— Ты полегонечку, совсем чуть-чуть, — учит Казис.
А мне охота так дунуть, чтобы от пронзительного свиста все позатыкали уши.
Я отвел руку с барашком, повертел его так и этак, и тут барашек словно ожил в моих руках, соскользнул с ладони и — на пол. Разлетелся вдребезги. Я выпятил губу и гляжу на Казиса. А тот говорит:
— Хотел было тебе на память оставить, чтобы вспоминал, когда вырастешь. Ведь мы больше не увидимся.
Казис у нас дома был как свой. Часто он приходил с гармошкой. Наигрывал разные мелодии, сажал меня на закорки и подкидывал кверху.
— Я уезжаю далеко-далеко. В Америку.
Мама всплеснула руками, стала ахать, принялась отговаривать, но Казис, грустный и растерянный, молчал. Потом поцеловал ей руку, быстро отвернулся и вышел.
Я плакал. Ревел, потому что понимал: никогда больше не принесет мне Казис глиняного барашка. Подбирал осколки разбитой свистульки и всхлипывал:
— И я хочу с Казисом. В Мерику хочу…
Хутор Юочбалисов был окружен высокими тополями с ветвями, сплошь облепленными омелой. Издали было похоже, что это вороньи гнезда, тем более что вороны тучами вились над этими деревьями.
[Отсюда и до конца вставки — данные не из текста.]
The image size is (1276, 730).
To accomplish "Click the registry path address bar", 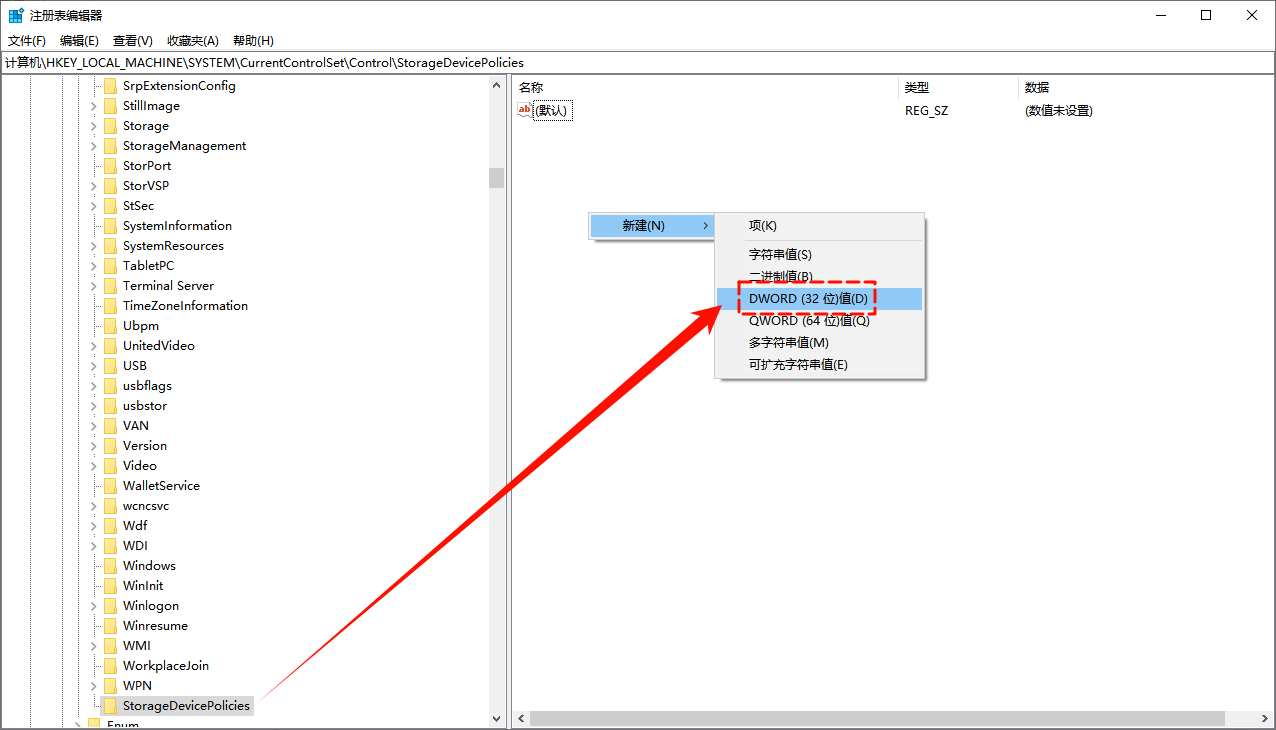I will 638,63.
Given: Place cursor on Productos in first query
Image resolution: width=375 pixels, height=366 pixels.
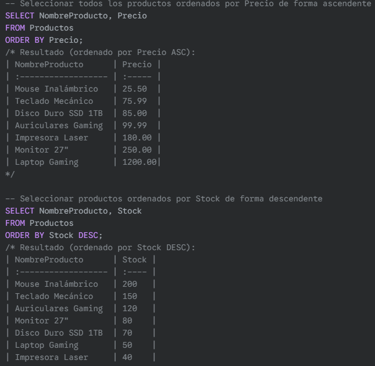Looking at the screenshot, I should (51, 28).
Бывало, зимним утром, когда вставало солнце, выйдет мой отец во двор, глянет на тополя Юочбалисов и скажет:
— Вороны над самой верхушкой да против ветра кружат. Ох, ударит еще морозец!
Весной, когда вылуплялись цыплята, я чуть не ревел от досады. Ни на шаг не отойти от них — того гляди, ворона утащит. Так и увивались вокруг. И без карканья — хитрющие, злодейки, норовили потихоньку подобраться. Пятрас Юочбалис, тот, что младший у них, как-то изловчился поймать ворону. Он привязал ее к жерди, а жердь прикрепил к вишне. Птица била крыльями, пронзительно кричала.
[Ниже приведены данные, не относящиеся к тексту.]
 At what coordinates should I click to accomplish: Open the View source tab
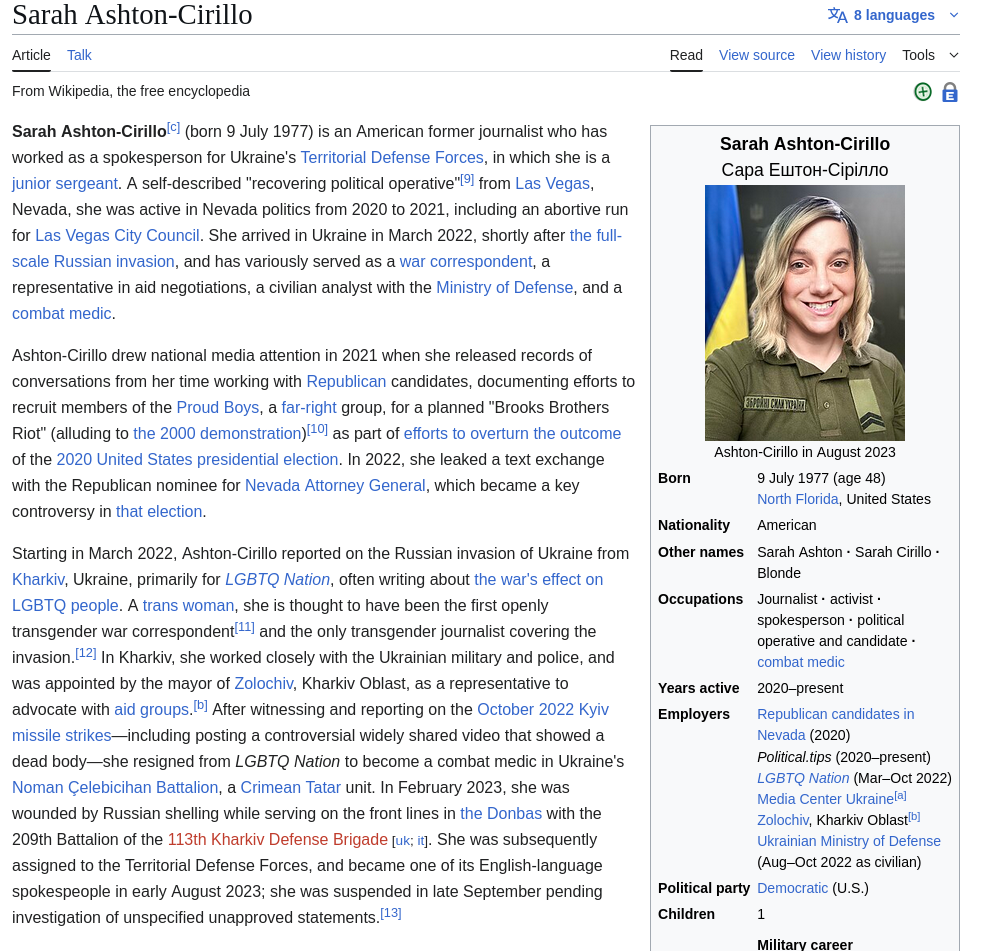point(756,55)
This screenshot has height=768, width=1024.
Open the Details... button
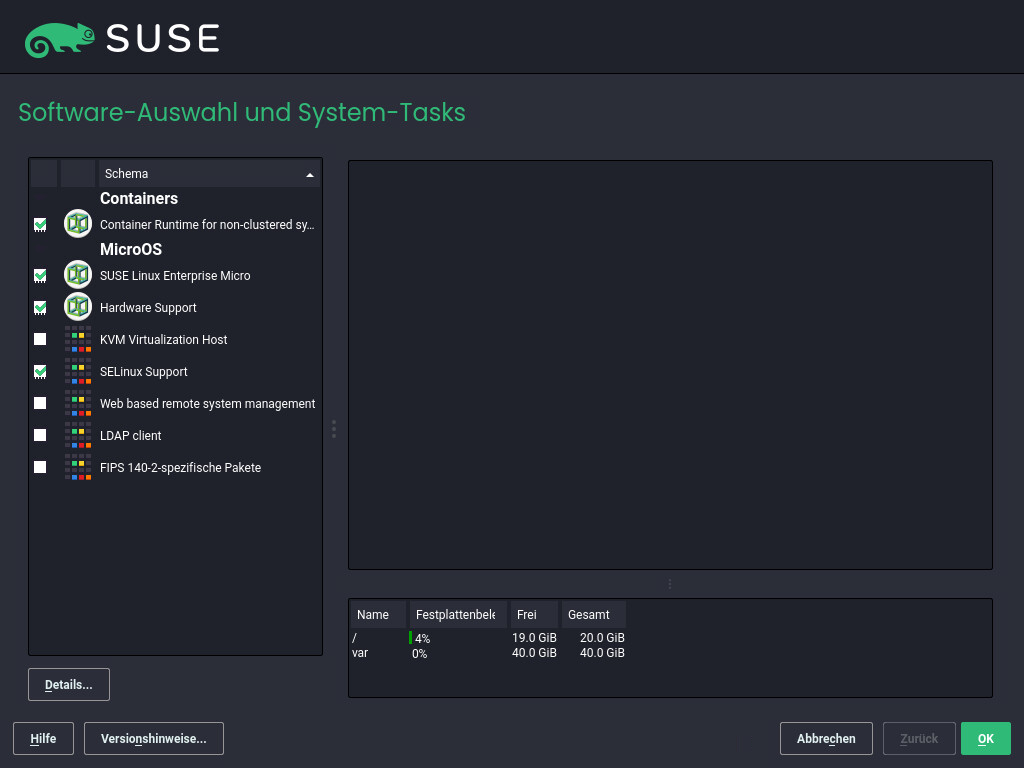pyautogui.click(x=69, y=685)
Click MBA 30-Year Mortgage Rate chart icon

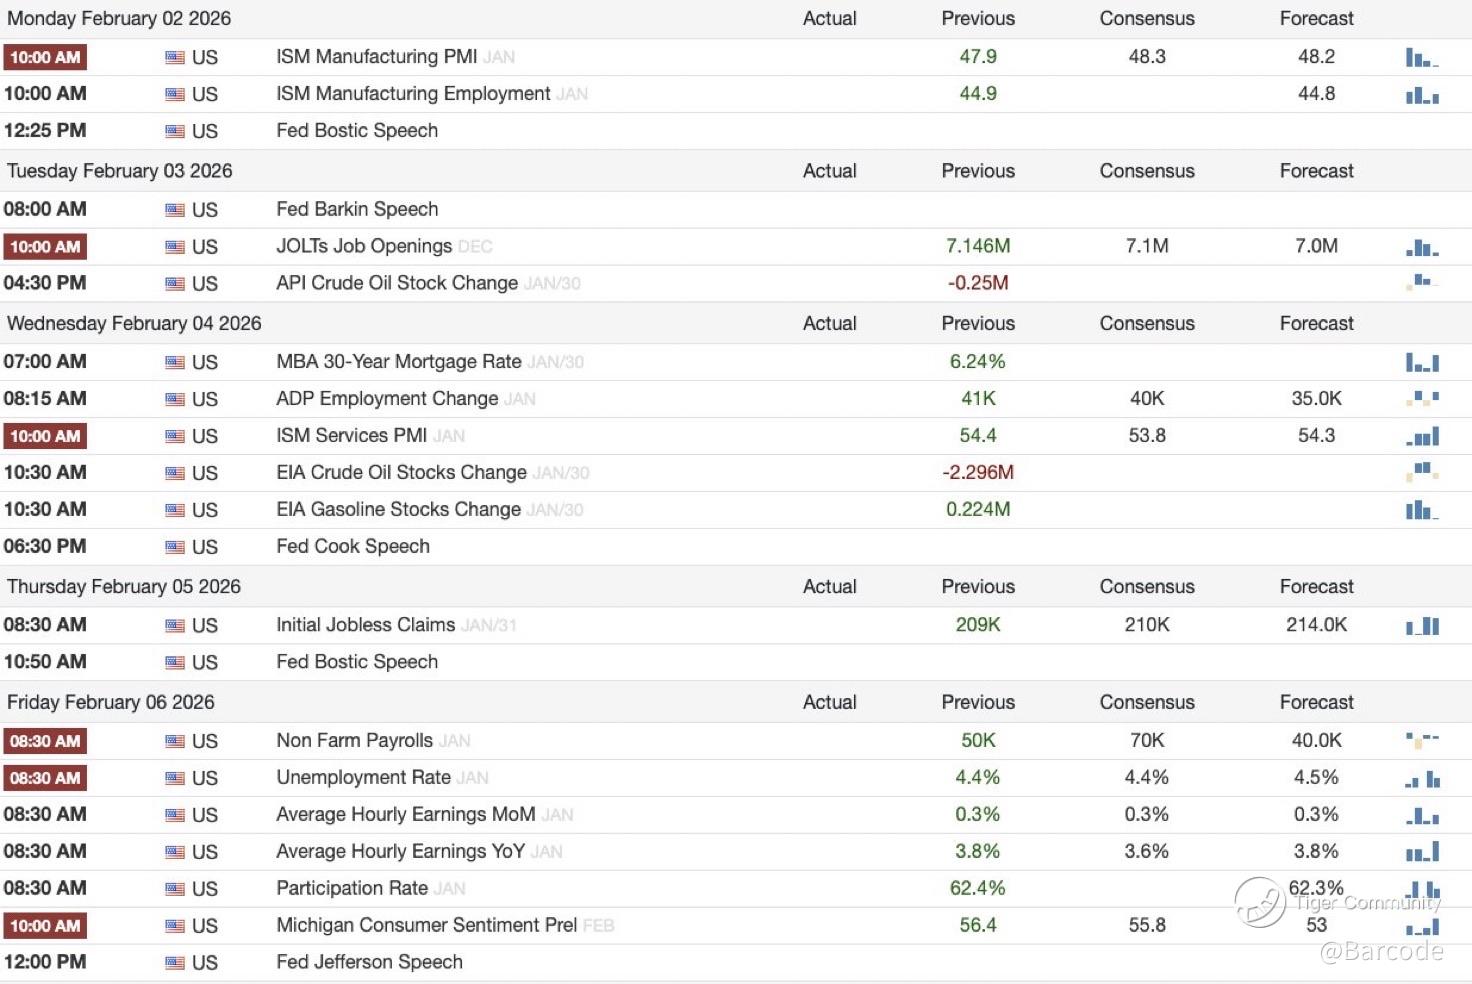[x=1422, y=362]
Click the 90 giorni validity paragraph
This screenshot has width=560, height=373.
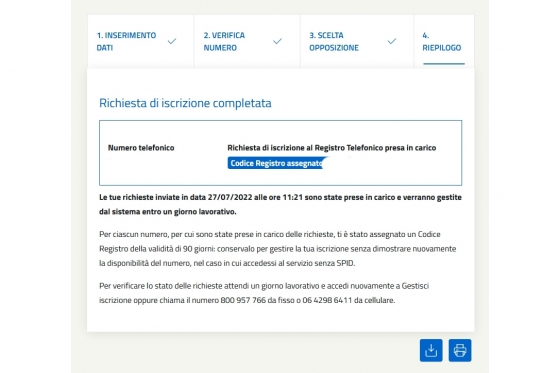click(x=278, y=249)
Ну и переполох поднялся в старых тополях! Черная воронья туча колыхалась над деревьями, вороны издавали такие страшные крики, что я удрал со двора в избу, бросив цыплят на произвол судьбы. Сам Пятрас, жесткий, как осока, мужик, и тот перепугался. Без палки со двора и шагу не ступал, так как вороны носились над ним, провожая даже в поле, угрожающе каркая над головой. А потом они исчезли. Исчезли до самой осени. Каждый год Пятрас воевал с этой напастью, навлекая на себя все более жгучую ненависть воронья.
Я рос, и взгляд мой был постоянно устремлен на хутор Юочбалисов. Сам не знаю почему. Возможно, потому, что «тот» двор, который находился так близко, был виден как на ладони, а может, потому, что мой отец всякий раз за обедом любил поговорить то ли о Рыжуне, то ли о его Рыжатах. А может, еще и потому, что разговоры эти так или иначе вертелись вокруг Казиса, которого я уже давно не видал, но помнил отлично и осколки глиняного барашка хранил. А поскольку был я необыкновенно любопытный, за что неоднократно влетало мне от мамы, то и знал я «тот» двор не хуже своего собственного. Даже лучше. Ну, понятное дело, лучше.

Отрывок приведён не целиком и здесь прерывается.